### RECORDS SHOWN
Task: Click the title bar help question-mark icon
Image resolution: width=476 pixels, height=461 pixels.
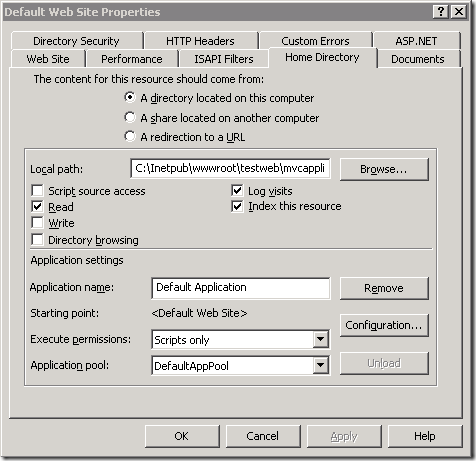Action: [x=441, y=12]
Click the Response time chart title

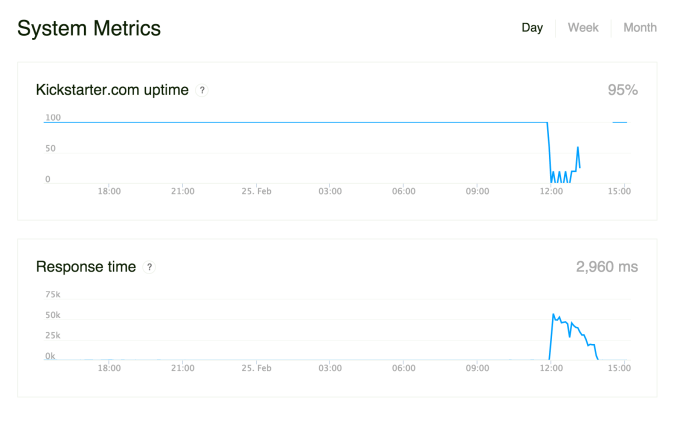(x=86, y=267)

### WHAT YOU NEED TO DO
In the copy, keep every line of the data above exactly and drop each picture.

### EXPECTED ANSWER
Task: Click the title bar help question-mark icon
Image resolution: width=476 pixels, height=461 pixels.
Action: [x=441, y=12]
Click the Response time chart title

(x=86, y=267)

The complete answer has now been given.